Le 29 août 2022, 7h30. Au moment de me lever, je vois la trappe de la cathédrale s’ouvrir. Une trappe au centre de l’édifice qui débouche sur un escalier presque majestueux, plongeant sur la ville du Puy-en-Velay. Postée en haut des marches, des frissons parcourent mon corps tout entier. Je suis dans une bulle, j’ai l’impression d’être seule alors que je suis entourée d’une dizaine de personnes. Je descends les marches, savourant chaque pas. Les premiers d’une grande épopée. Mille cinq cent vingt-deux. Mille cinq cent vingt-deux kilomètres me séparent de Saint-Jacques-de-Compostelle.

Mes chaussures aux pieds, mon sac ceinturé à la taille, mon chapeau; je m’agrippe fébrilement à mes bâtons.

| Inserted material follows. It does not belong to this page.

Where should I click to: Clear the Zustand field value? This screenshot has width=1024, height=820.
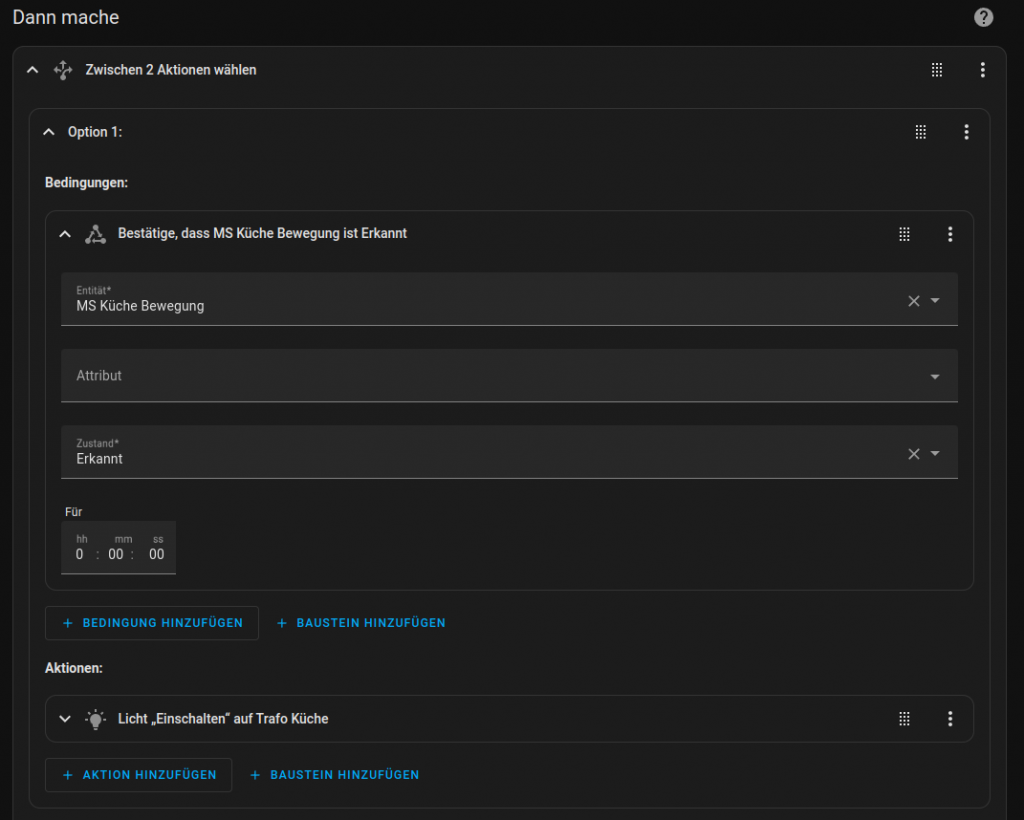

Parée pour avaler ces kilomètres jusqu’à l’une des extrémités du continent. Partir. À pied. Seule.

Sous mes paupières

Il est de ces souvenirs qui, rien qu’en fermant les yeux, jaillissent en vous. En quelques secondes, ils illuminent toute votre personne. Ils vous inondent. J’aurais aimé vous esquisser ces brassées d’images, de sensations. J’aurais voulu vous conter ce qu’on y trouve, là-bas, sur ce chemin. Ce qu’on y découvre, ce qu’on y apprend, ce qu’on y vit. Ce qui vibre dans cette bulle au milieu du monde. Sur cette voie vers la fin de la Terre.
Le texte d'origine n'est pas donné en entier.